There is a threat from kidnapping, particularly in the southern Philippines. Kidnapping could occur anywhere, including on coastal and island resorts and on dive boats and sites in the Sulu Sea. Foreigners have been targeted in rural, urban and coastal areas in the past.
There’s a high level of violent crime, including gun crime. Criminal gangs sometimes use terrorist tactics like kidnapping. Explosions attributed to criminal organisations have caused fatalities.
There is a high incidence of street crime and robbery. Some taxi drivers and their accomplices have robbed and harmed passengers. Be particularly vigilant when travelling on public transport. Armed hold-ups have occurred on ‘jeepneys’ and buses. In some cases these have resulted in fatalities.
You should take sensible precautions.
- Arrange to be met at the airport or use a hotel transfer service.
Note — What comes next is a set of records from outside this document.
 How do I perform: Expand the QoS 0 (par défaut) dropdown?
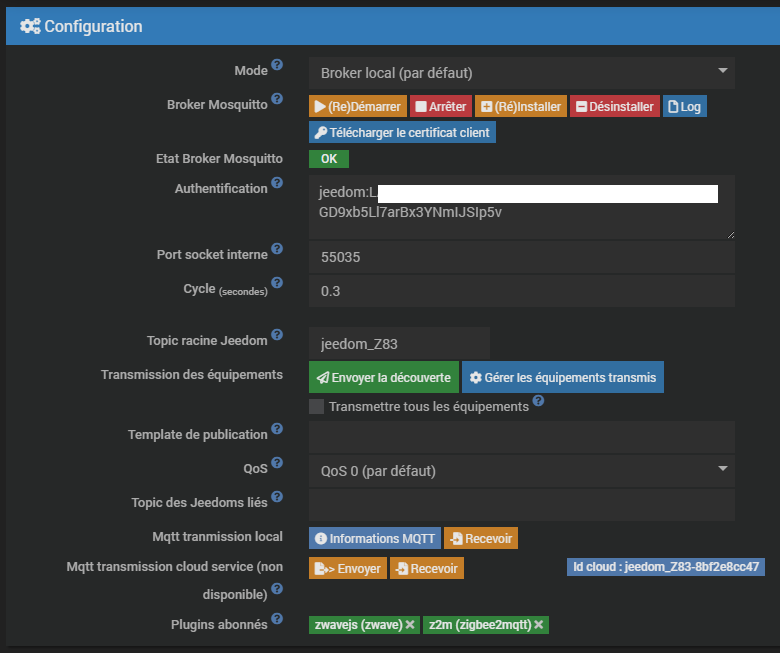click(x=521, y=471)
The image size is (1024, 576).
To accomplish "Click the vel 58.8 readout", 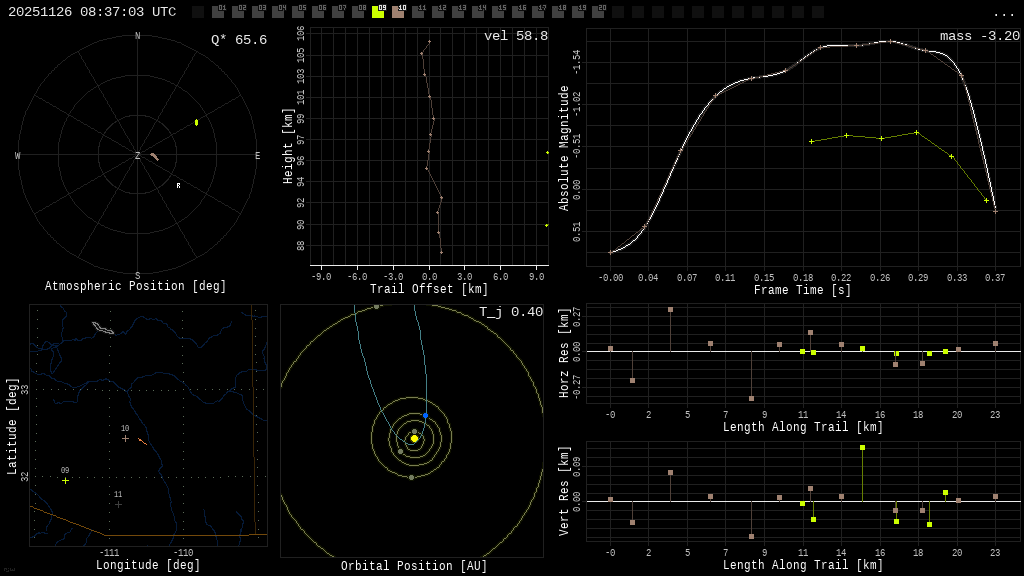I will tap(515, 36).
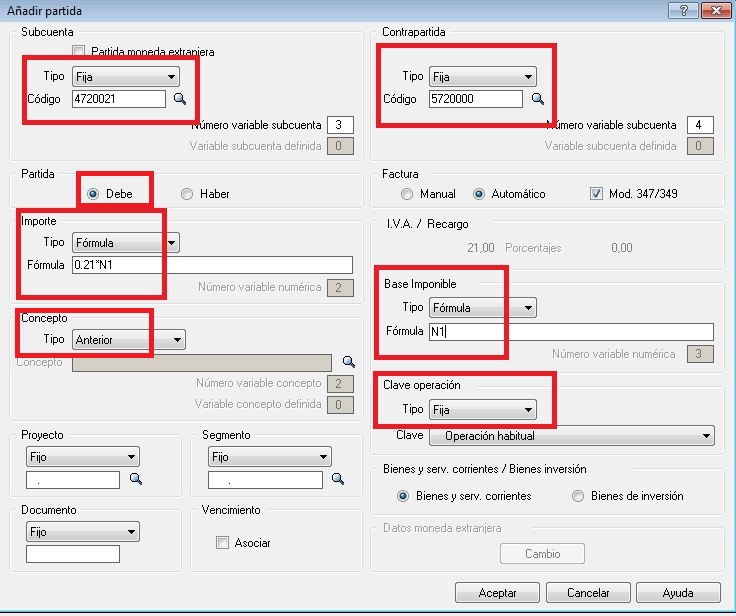Viewport: 736px width, 616px height.
Task: Select the Haber radio button
Action: 187,194

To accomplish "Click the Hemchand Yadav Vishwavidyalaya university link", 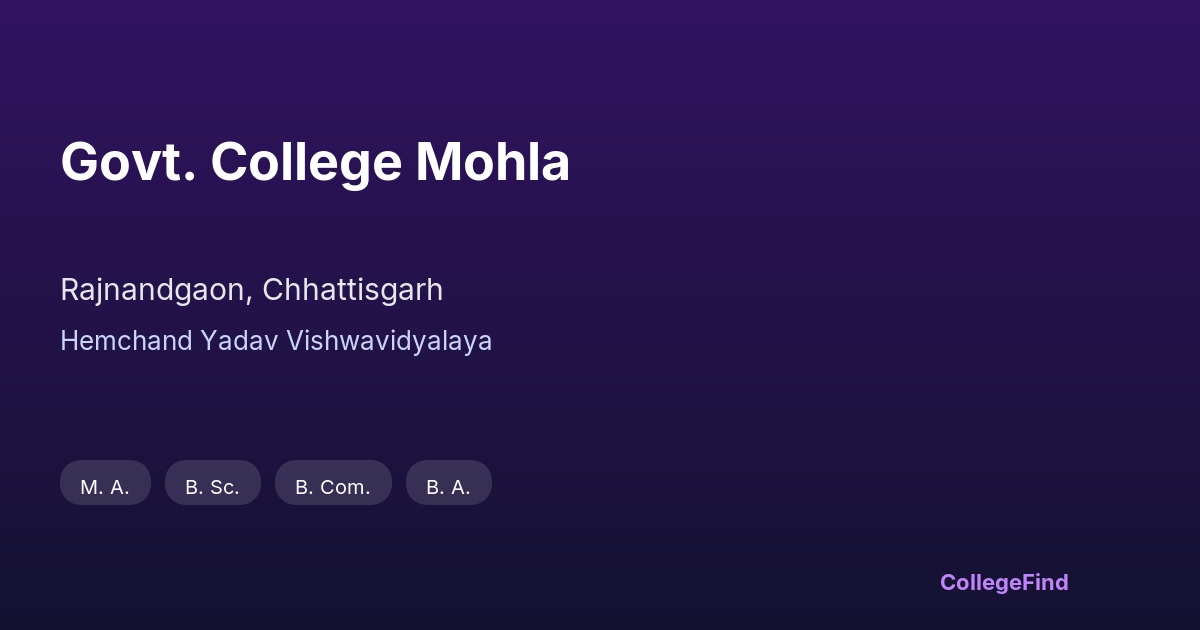I will click(x=276, y=341).
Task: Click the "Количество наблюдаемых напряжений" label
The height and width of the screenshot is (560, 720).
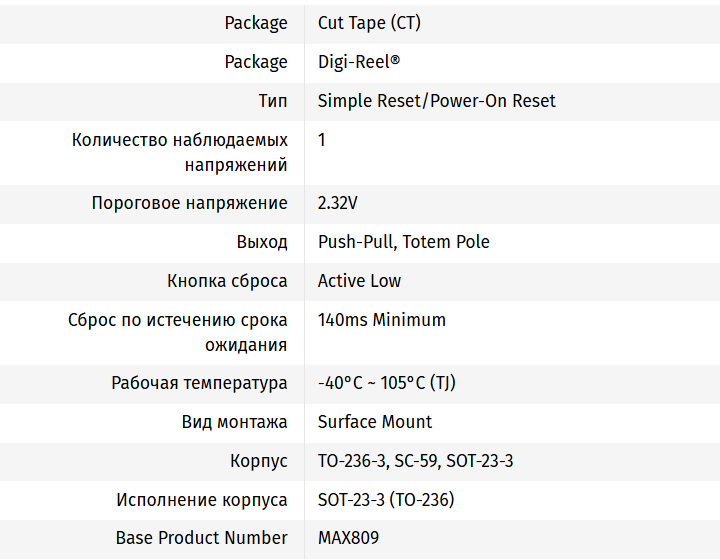Action: pyautogui.click(x=180, y=152)

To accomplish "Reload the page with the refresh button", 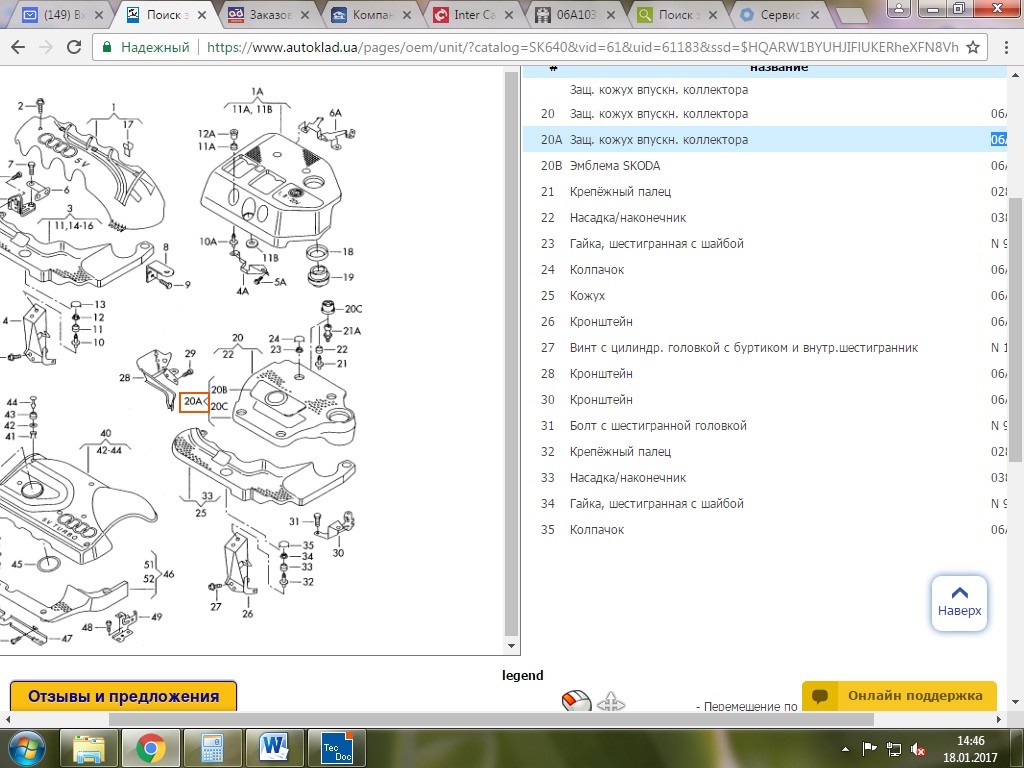I will 74,48.
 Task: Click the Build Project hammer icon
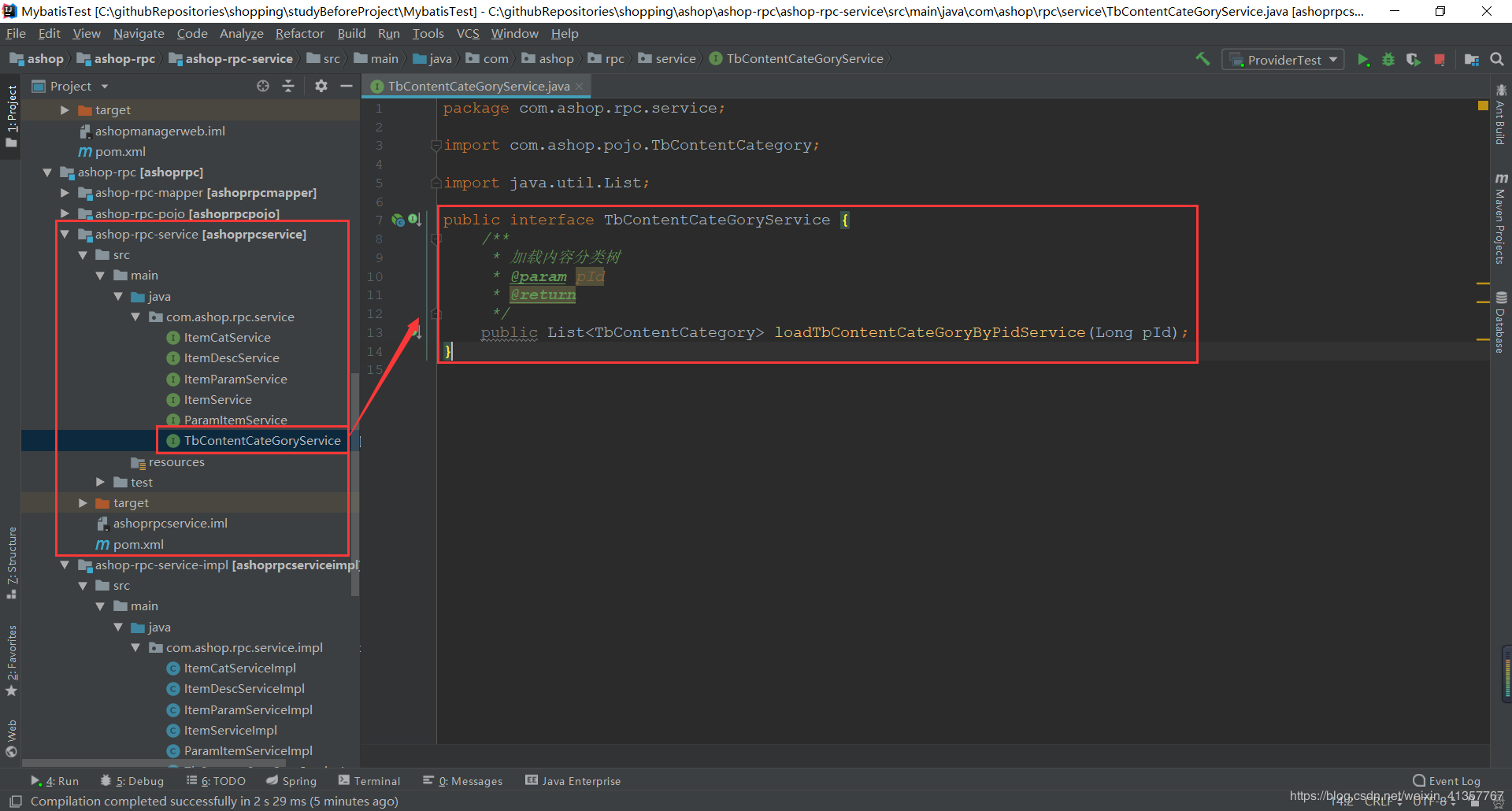coord(1203,59)
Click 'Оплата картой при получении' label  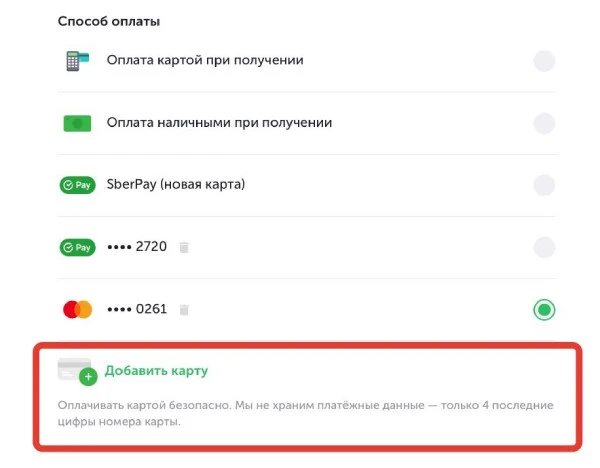[x=205, y=60]
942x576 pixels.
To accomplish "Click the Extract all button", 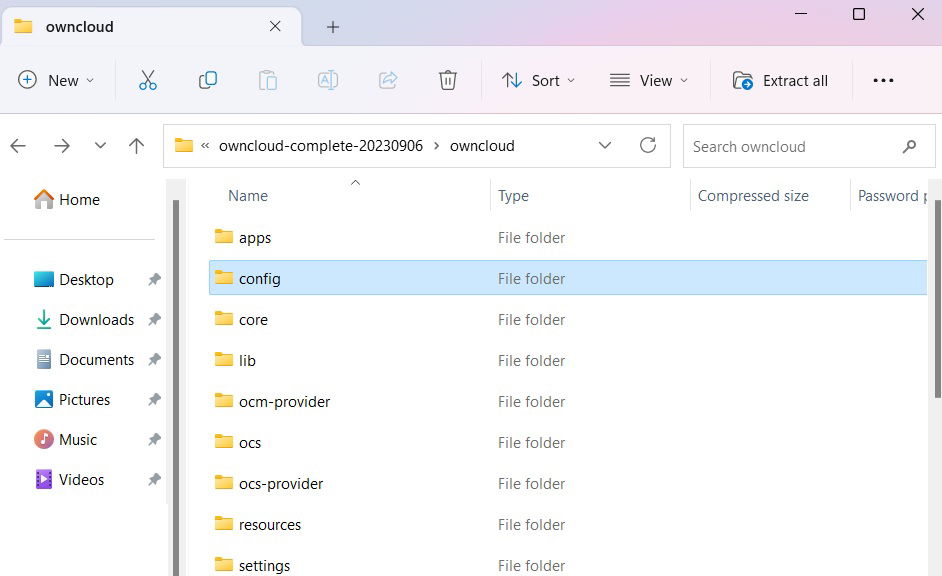I will [781, 80].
Only use taxis from a reputable company.
- Don’t carry your credit card, travel tickets and money together - leave spare cash and valuables in a safe place.
- Don’t carry your passport unless absolutely necessary and leave a copy of your passport (and travel and insurance documents) with family or friends at home.
- Beware of strangers offering drinks or confectionery that may be spiked.
- Always be careful about your personal safety. Get advice from local contacts, avoid travel off the beaten track and always leave travel plans with friends, colleagues or relatives. Safety standards on taxis, buses and boats can be low.
Reporting a crime
If you’re a victim of a crime while in the Philippines, report it to the local police immediately. And you can contact us at the Irish Embassy in Singapore if you need help.
If you’re planning to drive in Philippines, bring your full Irish driver’s licence and your international driving permit driving license and make sure you have adequate and appropriate insurance
Hiring a vehicle
If you’re hiring a vehicle, we advise you not to hand over your passport as a form of security. If you’re allowing your passport to be photocopied, keep it in your sight at all times.
Check that you have adequate insurance and read the small print of the vehicle hire contract (particularly any waiver that will come into effect if the vehicle is damaged).
With the exception of Philippine Airlines (PAL) and Cebu Pacific Air, all air carriers from the Philippines have been refused permission to operate services to the EU due to safety concerns.
Avoid travel on ferries if possible. Ferries are often overloaded, lack necessary lifesaving equipment, are not adequately maintained and have incomplete passenger manifests. Storms can develop quickly.
There is a high level of piracy and armed robbery against ships in and around Philippine waters.
Maritime rescue services in the Philippines may be limited.